8-10 Number of new jobs the clinic is expected to create.
NEW PORT RICHEY — A new health clinic will open soon in west Pasco, thanks to a $1.2 million piece of the federal stimulus pie.
Premier Community HealthCare Group officials were out Wednesday in search of property in the New Port Richey area to set up a primary care clinic.
The nonprofit company, which has clinics in Dade City and Zephyrhills, receives federal subsidies to provide health care to the uninsured on a sliding fee scale. It also accepts Medicare, Medicaid and private insurance plans.
The practice was one of 126 clinics to receive an award from the new allocations earmarked for health care center expansions.
Susan Hutson, the clinic's director of marketing and development, said the clinic must be up and running soon as part of the grant rules.
"We have to have our doors open in 120 days," she said.
The practice had been in talks with the Harbor Behavioral Healthcare Institute for space, but the mental health hospital had reduced the amount it was offering from 3,000 square feet to about half that.
The new clinic will provide eight to 10 jobs, some of which already are posted on the company's Web site.
Premier, which turned 30 this year, was near the top of a federal list because of a prior application that been had held inactive for a year. The company "has consistently petitioned for funding for a new site on the West side of the county," it said in a news release.
"Fortunately with the passage of the American Recovery and Reinvestment Act, this possibility of funding has become a reality," Premier said in a news release. The practice will receive half the grant this year and half next year.
The grant is strictly designated for a new site in west Pasco, Hutson said. It will be closely monitored, and Premier will keep its accounting separate from its other operations.
West Pasco has learned a little more about Premier in recent years as the group also wants to run a primary care clinic for the medically needy at the planned regional hurricane shelter in Hudson. An analysis a few years back showed that west Pasco's uninsured and under insured face huge problems when looking for affordable health care. A ground breaking for the shelter is tentatively scheduled for next month.
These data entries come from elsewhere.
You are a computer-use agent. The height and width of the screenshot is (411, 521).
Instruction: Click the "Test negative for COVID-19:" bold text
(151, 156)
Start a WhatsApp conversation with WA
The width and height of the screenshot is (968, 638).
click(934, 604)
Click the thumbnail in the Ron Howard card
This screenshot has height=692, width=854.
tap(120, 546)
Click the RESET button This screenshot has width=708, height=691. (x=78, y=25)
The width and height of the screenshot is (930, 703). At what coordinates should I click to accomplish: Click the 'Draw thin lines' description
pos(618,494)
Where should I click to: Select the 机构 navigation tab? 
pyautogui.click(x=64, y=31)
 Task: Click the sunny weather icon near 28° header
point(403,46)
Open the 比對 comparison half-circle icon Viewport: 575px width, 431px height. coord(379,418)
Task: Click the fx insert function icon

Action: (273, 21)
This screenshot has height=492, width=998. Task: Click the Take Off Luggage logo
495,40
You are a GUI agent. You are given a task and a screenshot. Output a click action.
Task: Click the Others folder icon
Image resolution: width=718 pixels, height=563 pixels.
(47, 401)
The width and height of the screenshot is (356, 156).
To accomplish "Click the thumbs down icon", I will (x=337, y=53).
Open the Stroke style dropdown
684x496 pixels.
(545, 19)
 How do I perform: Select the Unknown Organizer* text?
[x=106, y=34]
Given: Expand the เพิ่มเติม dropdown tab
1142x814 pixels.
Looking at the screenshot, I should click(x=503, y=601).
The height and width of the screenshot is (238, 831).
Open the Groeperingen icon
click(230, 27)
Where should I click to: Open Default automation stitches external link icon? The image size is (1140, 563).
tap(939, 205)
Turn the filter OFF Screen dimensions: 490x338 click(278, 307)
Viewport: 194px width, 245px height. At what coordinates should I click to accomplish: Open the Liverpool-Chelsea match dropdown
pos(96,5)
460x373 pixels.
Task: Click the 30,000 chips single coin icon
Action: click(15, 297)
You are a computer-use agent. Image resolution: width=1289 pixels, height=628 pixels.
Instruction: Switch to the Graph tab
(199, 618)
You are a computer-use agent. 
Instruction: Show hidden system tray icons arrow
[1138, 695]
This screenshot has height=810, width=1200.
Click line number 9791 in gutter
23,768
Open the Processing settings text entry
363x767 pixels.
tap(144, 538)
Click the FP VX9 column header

State Sen. Mike Fasano, R-New Port Richey, was thrilled with the news.
"It's something I've worked for and dreamt about. It's great for the uninsured and under insured," said Fasano, who reports weekly calls from ill constituents who lack insurance. "Now they will have someplace to go not only when they're sick but a place where they can get their checkups."
"It will mean a lot to a growing community of indigents," said Dr. Marc Yacht, former director of the Pasco County Health Department who now serves on a countywide task force that Fasano heads that is aimed at providing health care to the poor.
Though the grant comes as welcome news to clinic staff, it does nothing to solve the problem of finding speciality care for the uninsured. The clinic got word last week that a $34,0000 county fund used to pay specialists to treat the uninsured had run out of money.
"That continues to be a real bugaboo for us," Hutson said.